Server backups are important. You know it. We know it. But when considering why your business needs to make frequent, effective backups the thought of organized crime usually doesn’t enter the equation.
No, we’re not talking Sopranos bust-your-kneecaps style organized crime. Your server backups aren’t going to stop horse heads turning up between the sheets or a hitman waiting for you outside an Italian restaurant.
What a good server backup will do is save your business from the digital protection racket that funds criminal entities globally. Today, we’re talking ransomware.
What is ransomware?
Ransonware is a form of malicious software (malware) designed to infect your system and prevent you from accessing anything until you pay the piper (piper in this instance being a sleazy criminal).
Most commonly, this is done using encryption – the ransomware will simply encrypt all of your files, folders and applications so that you can’t open anything without entering an encryption key. Cryptolocker is perhaps the most notorious encryption-based ransomware floating around the seedy underside of the internet in recent years.
Other forms of ransomware have been known to simply block access to important data by popping up pornographic images or fake windows error messages in front of everything until the ransom is paid.
Regardless of what form of ransomware your company is hit with you have two choices:
- Pay the criminals and fund further criminal operations, hoping that they’ll be honest enough to unlock your systems once you do, or;
- Nuke the entire system and recover from server backups to a point before the ransomware infected the system.
If you don’t have decent server backups, you’re down to one option.
But how could ransomware hit MY company?
Every company thinks they’re immune. You’re too small to be targeted by crime gangs, right? Or you’re too large and your security systems are too advanced, correct? Wrong in both cases. Companies of all shapes and sizes have been hit with ransomware.

※ ※ ※

• _Actions to take_
1 – In the ransomware text, which encryption-based ransomware is called perhaps the most notorious?
2 – Rewrite the ransomware text starting at "What a good" and ending at "a sleazy criminal).", replacing "digital protection racket" with "online extortion scheme".
3 – Continue the ransomware text from its last sentence.

• _Dataset extract_
※ ※ ※

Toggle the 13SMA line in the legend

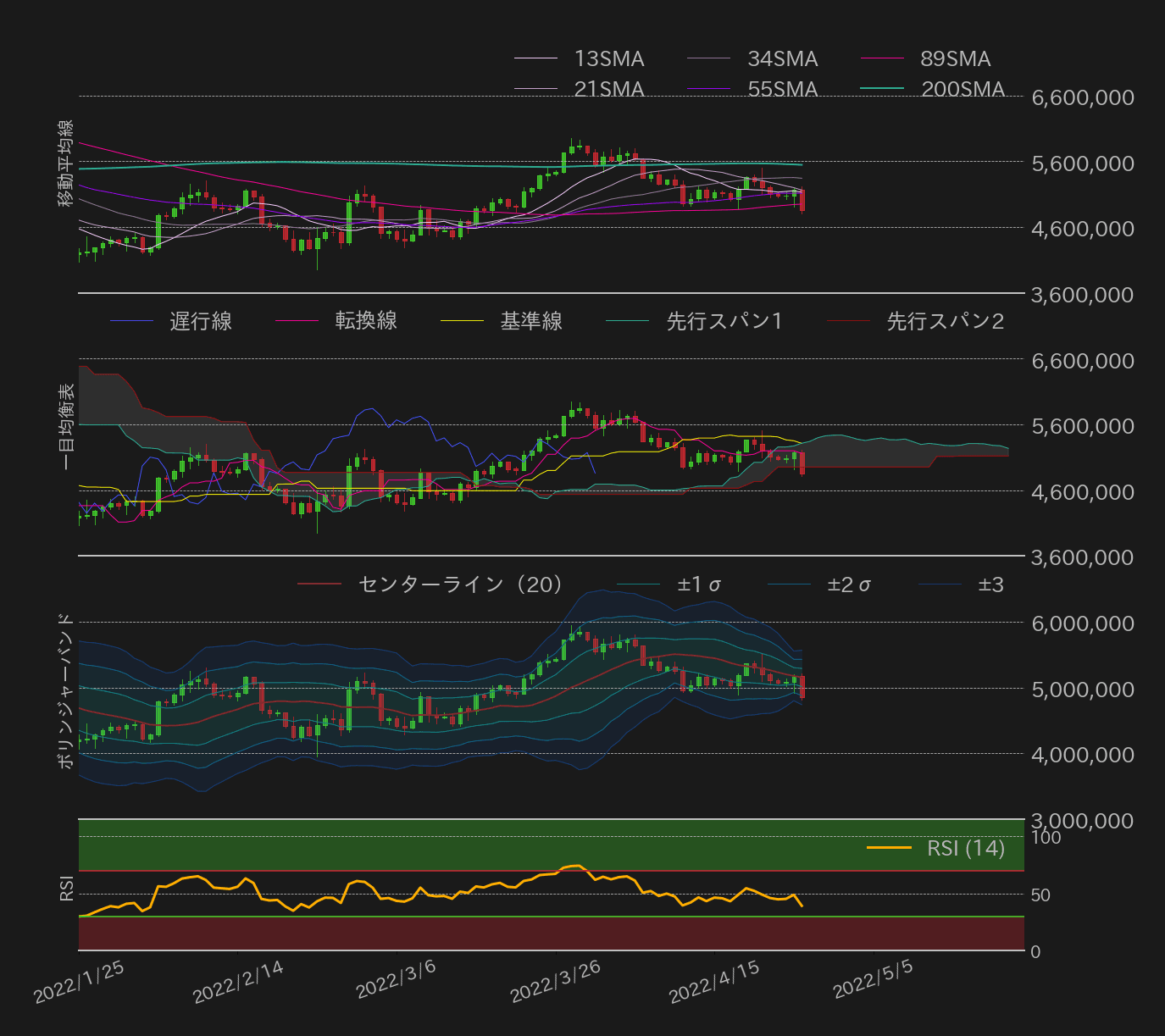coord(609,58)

※ ※ ※

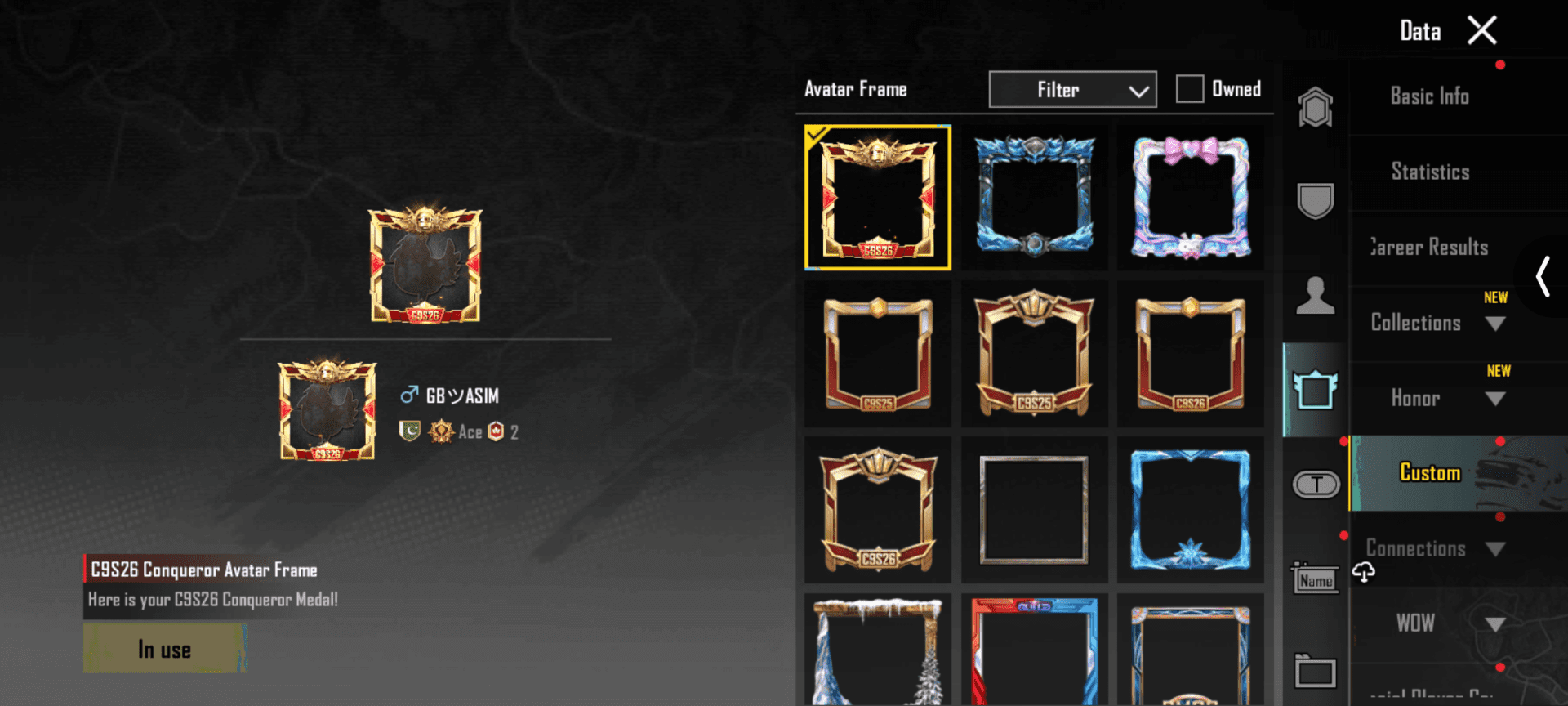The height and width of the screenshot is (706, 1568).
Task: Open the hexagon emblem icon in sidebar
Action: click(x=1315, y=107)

※ ※ ※

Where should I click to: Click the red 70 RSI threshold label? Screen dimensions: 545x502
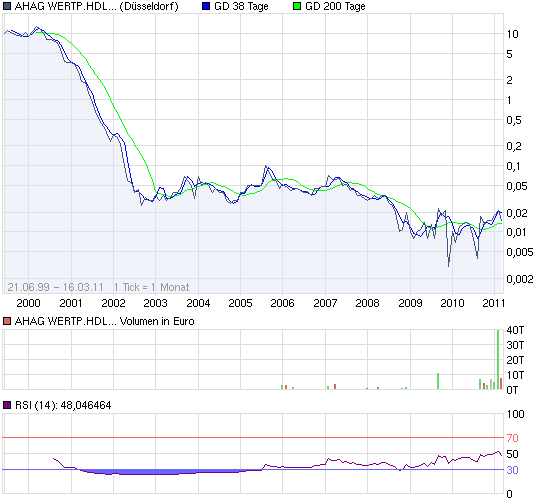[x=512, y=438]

※ ※ ※

• _Answers for each item_
1 – Cryptolocker

2 –
What a good server backup will do is save your business from the online extortion scheme that funds criminal entities globally. Today, we’re talking ransomware.
What is ransomware?
Ransonware is a form of malicious software (malware) designed to infect your system and prevent you from accessing anything until you pay the piper (piper in this instance being a sleazy criminal).

3 –
There are plenty of heartbreaking testimonials around that will attest to this. In fact, a major news outlet in Australia was hit by ransomware just last week.
The most common form of infection is due to a combination of good ol’ fashioned email phishing and employees who aren’t sufficiently tech-savvy. The criminal organizations will simply send out a legitimate looking email with a malicious attachment (your company account is overdue, please find latest invoice attached, for example).
Poor old Terry, the new intern in accounting, doesn’t want to get in trouble for forgetting to pay something important. He also doesn’t know the difference between a .pdf and a .exe file, so he hurriedly opens the file to see what’s owed.
And now you have Cryptolocker in your system. Server backups, anyone?
How can I use server backups to beat the bad guys?
As mentioned above, essentially the only way to overcome most ransomware is to recover your entire system from a backup. But unfortunately, not just any old backup will do. That’s why it’s crucial your business accounts for the possibility of ransomware into your server backup strategy.
If your backup strategy involves simply replicating your systems and data offsite, then your backup software will happily replicate the ransomware along with the files. There’s no worse feeling than going to restore a backup and finding that’s encrypted too.
Instead, what you need to be doing is using software like BackupAssist to back up your data and create recovery media for those backups.
Creating ransomware-proof server backups is not only a responsibility to your effective business continuity, it’s an obligation you owe to the rest of global society. When your business pays off a ransomware demand, you’re directly funding criminal organizations.
The efficacy of your server backups, could quite literally help to take down global organized crime syndicates. Or at least limit their revenue streams. Food for thought.
Have you used server backups to overcome ransomware?